Loss of messages when cellular connection drops

Lancemt · February 18, 2019, 2:37am

Hi

I’m currently running a gateway lora-gateway-bridge v2.7.0 on a Raspi Zero with a RAK 833 and usb 4G modem. qos=1.

The gateway is in an area with poor cellular reception and the connection does drop out for up to a few hours.

Can the uplink messages received during that period be retained and published when the connection is restored?
Could you explain the intended behavior for an unreliable internet connection?

Many thanks

cstratton · February 22, 2019, 7:00pm

While there are ways you could do this, it is fundamentally a bit at odds with the idea of LoRaWAN.

It’s easy enough to retain raw LoRa packets on a gateway where you control the software, the problem is that in the LoRaWAN architecture gateways do not have the keys to decode application or even network level traffic, and are both unable and unauthorized to autonomously reply to any confirmation-requested transmissions, not to mention anything having to do with adaptive data rates or over the activation (re)joins or housekeeping. Essentially gateways are all but stateless translators between MQTT and LoRa-modulated RF - they don’t actually “know” anything.

Even if your nodes do keep transmitting without any replies throughout the gap in backhaul service, a LoRaWAN server isn’t set up to ingest “stale” traffic, especially if it arrives out of order, since things like the anti-replay-attack frame counters would be broken. So if you have any other gateways that might have reported the occasional packet through on time, you would have to disable those checks. I’m not quite sure what would happen if you tried to feed in stale data with them disabled (easy enough to try at MQTT level, though now that I think about it, having had a gateway reboot and get reconnected to LoRaServer faster than it got a new NTP time fix, it looks like packets with stale times may actually be accepted if the frames are still in order)

Or you could decode the stale data from the gap periods yourself, by any of knowing the original secrets of ABP nodes, querying OTAA session secrets from the server API, or by knowing the original secrets and watching the raw join traffic.

Also as a comment on “cellular” (etc) modems: you may want to invest more effort in managing them. If things get really stuck, a task which ultimately gives up and reboots your gateway’s computer does not necessarily reboot the modem - ended up running a wire from a GPIO to be able to power cycle the modem (fortunately the SBC in use already had a USB power switch chip, but it was setup for overcurrent protection only, with the enable pin having only a pullup until we explicitly wired it to a GPIO).
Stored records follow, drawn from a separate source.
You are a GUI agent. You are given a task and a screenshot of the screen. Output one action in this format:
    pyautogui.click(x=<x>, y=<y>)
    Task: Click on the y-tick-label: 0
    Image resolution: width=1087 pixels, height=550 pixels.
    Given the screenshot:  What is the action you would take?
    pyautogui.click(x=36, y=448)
Some also have a reset pin which might work, but that was going to be harder to get at in our case.

Lancemt · February 25, 2019, 2:00am

Could you elaborate on this further?

This isn’t a problem for us as we use ABP with no ADR or confirmations.

Yes I would like to know what happens in this case.

This is dealt with via connection check scripts and a load switch. The connection loss is due to low signal level so environmental factors is the main contributor to connection instability.

cstratton · February 25, 2019, 4:45am

A crude form of local retention would be extending the debug code in the packet forwarder to print out the packets at which point they end up in syslog as debug messages that could be grepped out by some other task.

Likely a better step would be to push them to some sort of local data store, and create a scheme for uploading them later.

In addition to retaining data received while offline, I’ve been interested in trying to make gateways transmit error messages via LoRa when their backhaul is lost, in the hope that another gateway might hear this and report it in. Since I couldn’t figure out a way to do either with the gateway bridge, I actually ending up throwing together my own crude version this afternoon with the idea that it might be a place to plug in such add-ons, and am running it a bit to try to get a sense of what the issues with that might be. Getting data flowing was pretty straightforward, mostly a matter of correcting typos in my json routines and then noticing that the time strings in the Semtech UDP stats messages mismatch everything else; but the real issues are probably not yet discovered… I have things set up so that if it fails, it will run lora-gateway-bridge on the next boot, which the watchdog should bring about soon-ish…